The Spartans, for example, made headstones only for men who died in battle or women who died in childbirth.
And in every village of France you will find a monument to ‘Nos Héros Morts Pour La Patrie’. Usually, it is inscribed with dozens…or hundreds…of names of the soldiers who died in the trenches of the First World War.
And, everywhere, it is common practice to summon the ghosts of fallen heroes in politics. Pericles did it in his famous funeral oration. And so did Team Hillary when it brought out the parents of a Muslim-American soldier killed in Iraq…
Myth versus myth
Donald Trump took the bait.
He raised another still-inchoate opposing myth: That there is something un-American or untrustworthy about Muslims.
Hillary bet correctly that the ‘fallen hero’ myth was stronger than the ‘bad Muslims’ myth. If you believe the polls, Donald sank; Hillary rose.
But wait… What about the candidates’ policies?
What about the Wall? What about better trade deals? What about the cost of a college education? What about Russia and the Middle East?
Surely, voters have a clear choice?
Alas, no. As segregationist politician George Wallace once put it, in the things that matter ‘there’s hardly a dime’s worth of difference’ between Democrats and Republicans.
For instance, there will be no wall built, regardless of who is elected. ‘For the first time since the Great Depression,’ reports the Washington Post, ‘more Mexicans are leaving the U.S. than entering.’
What would be the point of the Wall? To keep Mexicans from returning home?
Nor is there any such thing as a ‘better deal’ in foreign trade. There is either free trade…or there are crony trade deals.
Both candidates will angle for more crony deals. Both candidates promise huge infrastructure spending programs, too.
Will one be better at selecting these boondoggles than the other?
No one knows.
Neither candidate will make substantial changes. The tax system is tightly controlled by special interests working for the Parasitocrats.
That won’t change, no matter who sits in the Oval Office.
But let us turn to foreign policy.
Here is where the myths really collide. We know what Hillary will do — she’ll continue to bomb, drone, spend, and meddle. She’ll continue the failed policies of the Bush/Obama regimes.
Donald promises a new assessment. NATO? Israel? Russia? He’s not so sure.
This has so rattled the Republican neo-con warmongers that many — such as Kagan, Kirchick, Negroponte — have gone over to Hillary. They’ve gotten together with the Democrat’s mythmakers — including Krugman in the New York Times — to suggest that Donald is a ‘Siberian candidate.’
Here, they’re taking mythmaking to a whole new level: a myth counterattack.

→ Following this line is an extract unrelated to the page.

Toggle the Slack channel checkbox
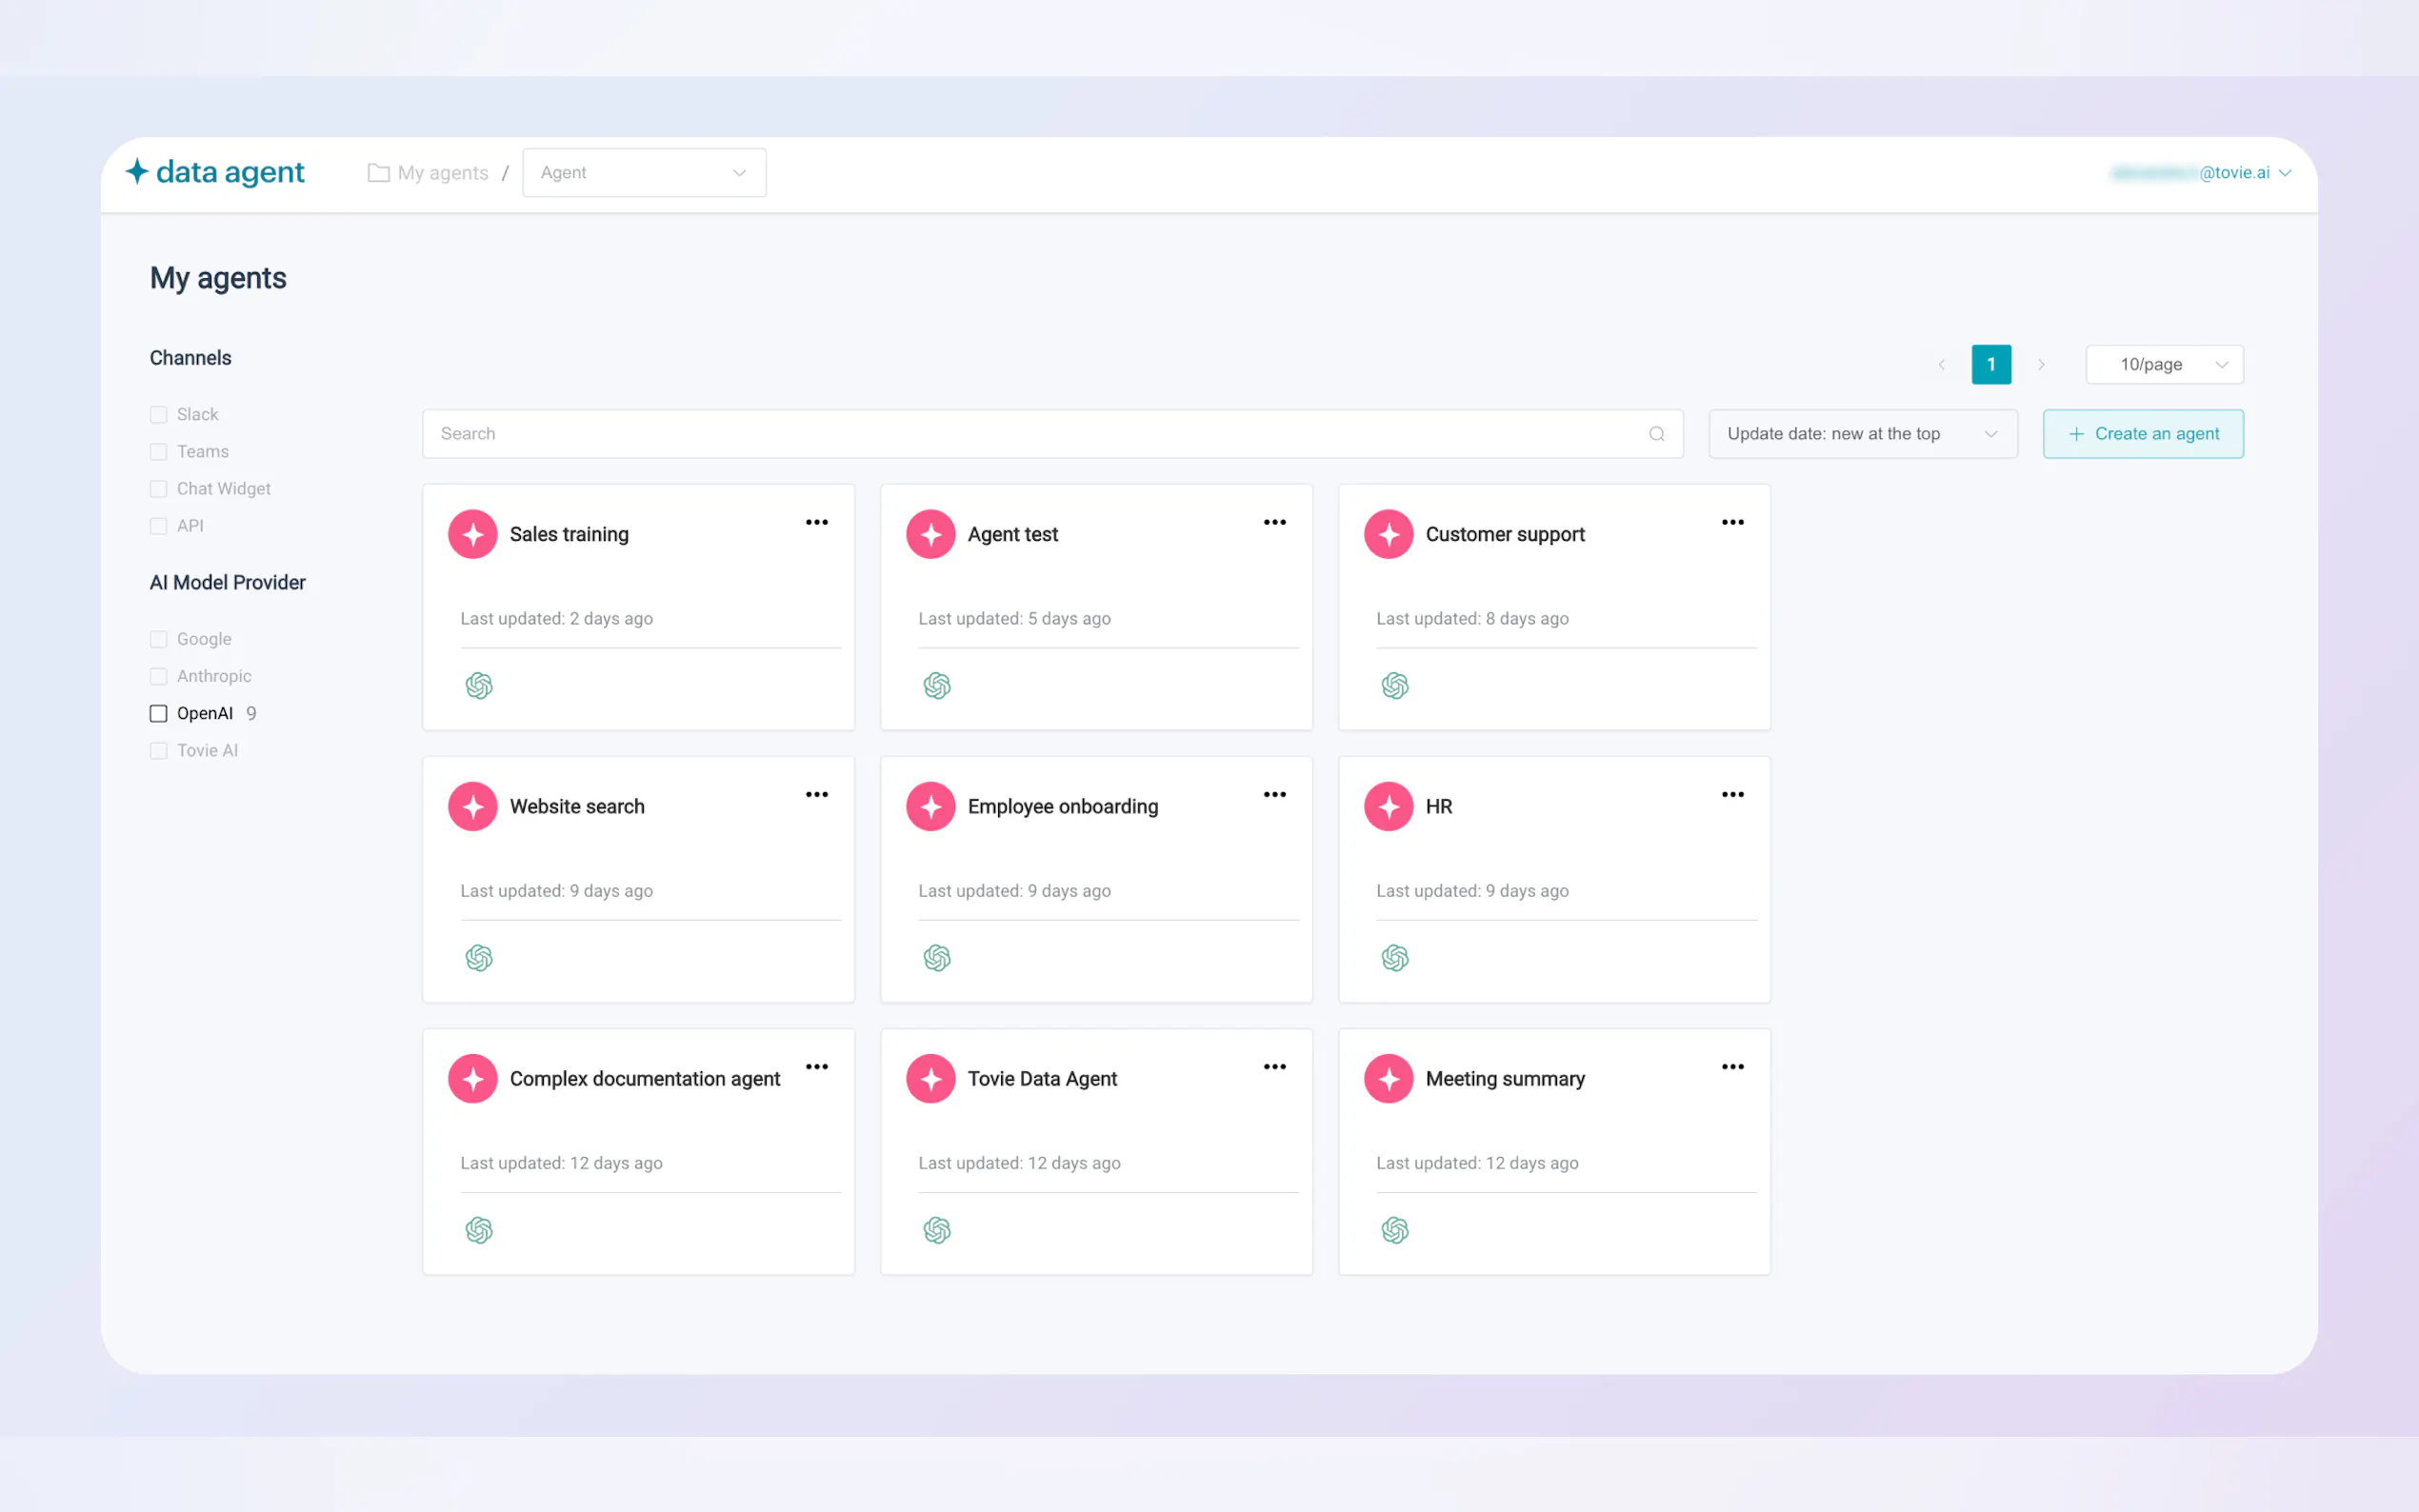pos(158,414)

Former CIA Director Michael Morell, writing in the New York Times, accused Trump of being ‘an unwitting agent of the Russian Federation.’

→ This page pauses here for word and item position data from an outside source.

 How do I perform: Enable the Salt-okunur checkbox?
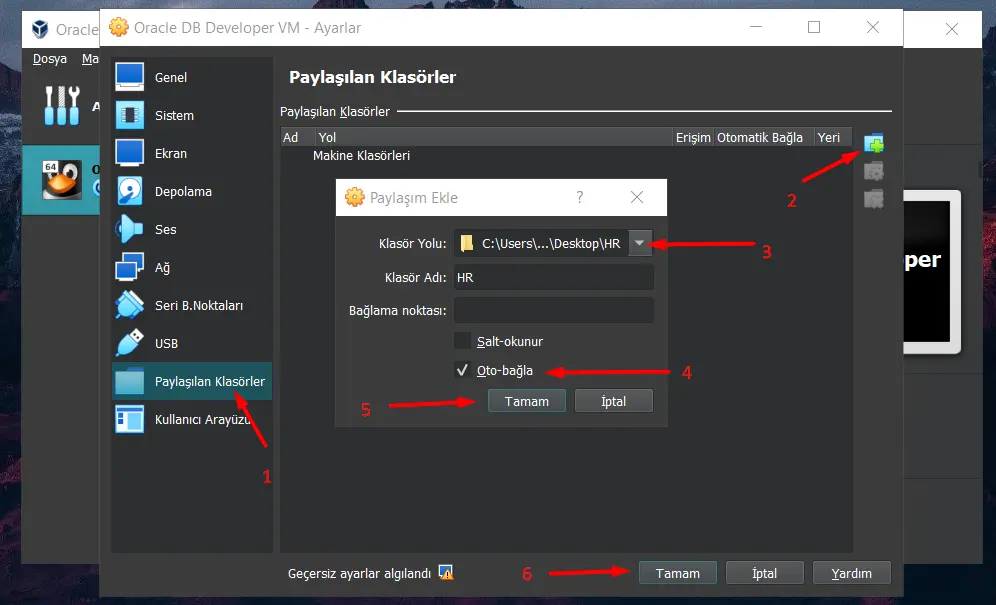[x=462, y=341]
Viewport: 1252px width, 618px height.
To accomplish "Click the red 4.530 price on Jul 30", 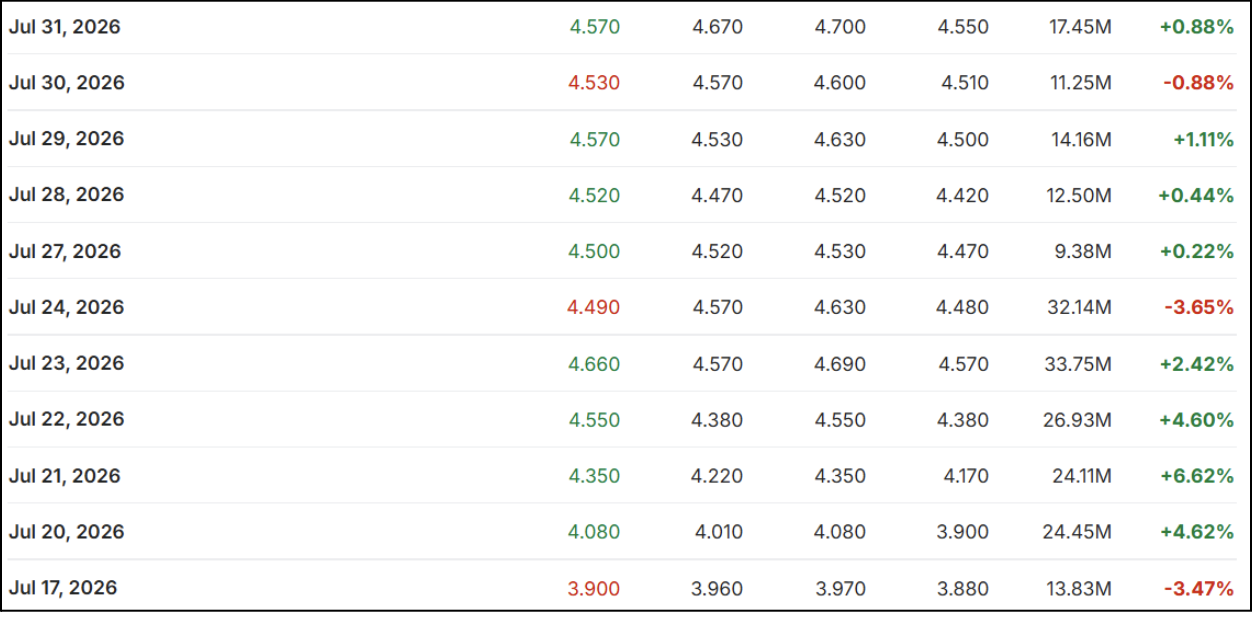I will coord(594,83).
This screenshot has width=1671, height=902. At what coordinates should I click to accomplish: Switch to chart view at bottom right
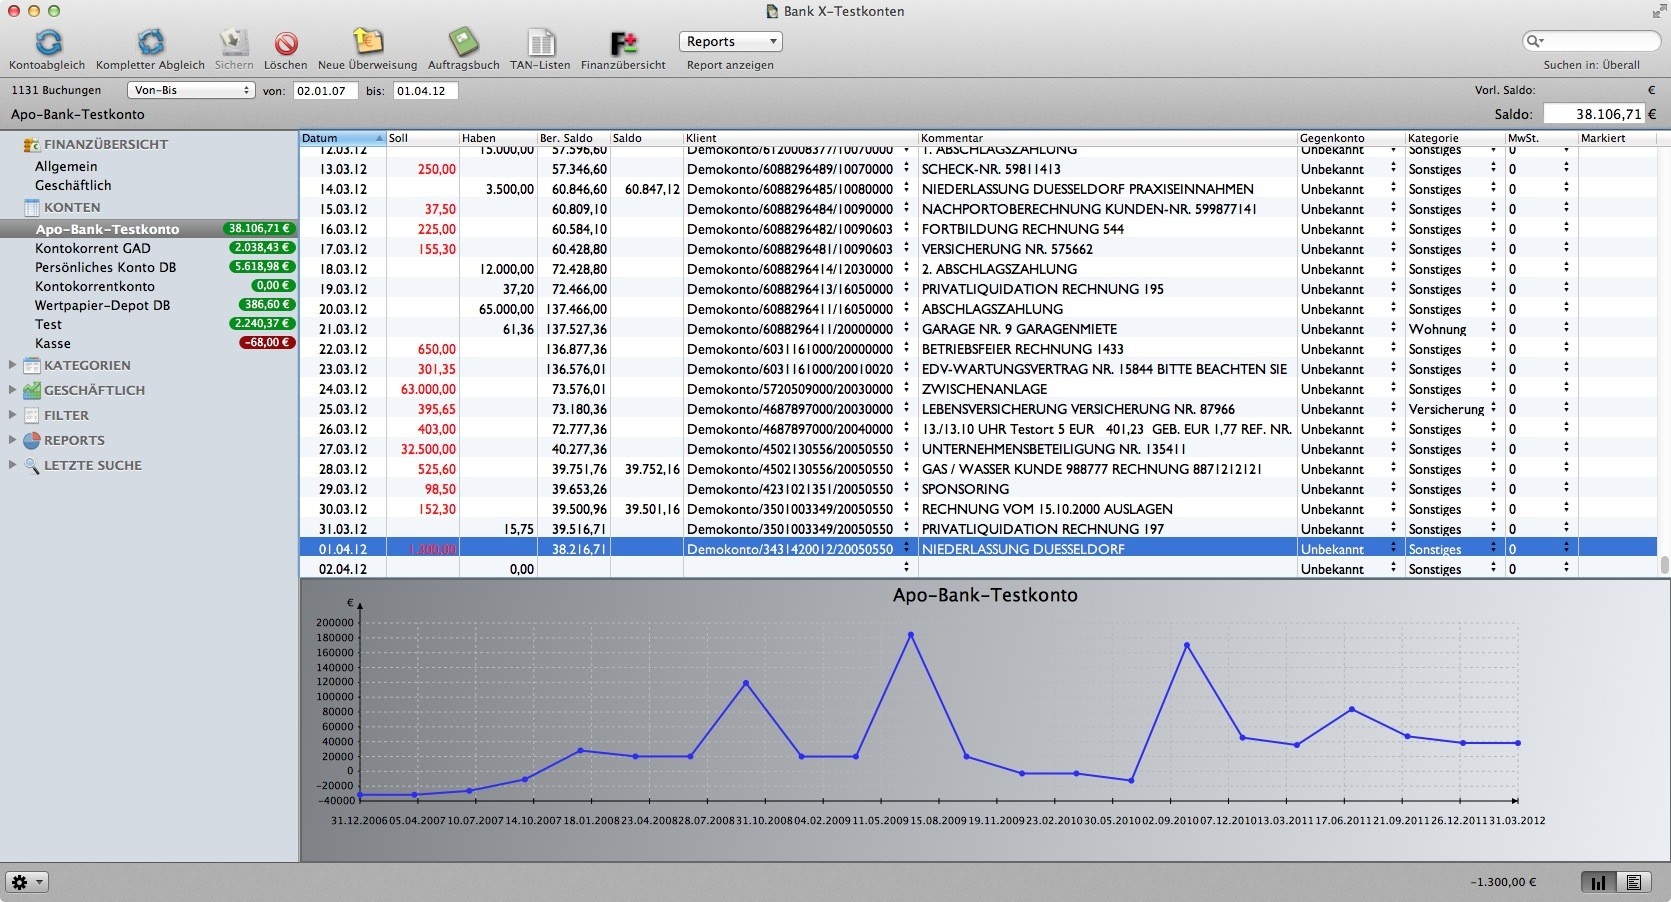(1598, 882)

(Hmmm…we can imagine a ‘witless agent’. But an agent who takes orders wittingly? That is, he takes orders without realising it? That is a challenge!)
Donald is said to be tight with Putin; his daughter even vacations with Putin’s mistress, according to the press reports. (Mr Trump and Mr Putin have never met, despite the widely reported ‘bromance’.)
Does this mean anything?
Team Hillary is betting that the ‘Bad Russians’ myth is stronger than the ‘Good Strong Man’ myth.
Next up: A guy who can put four billiard balls in his mouth at the same time!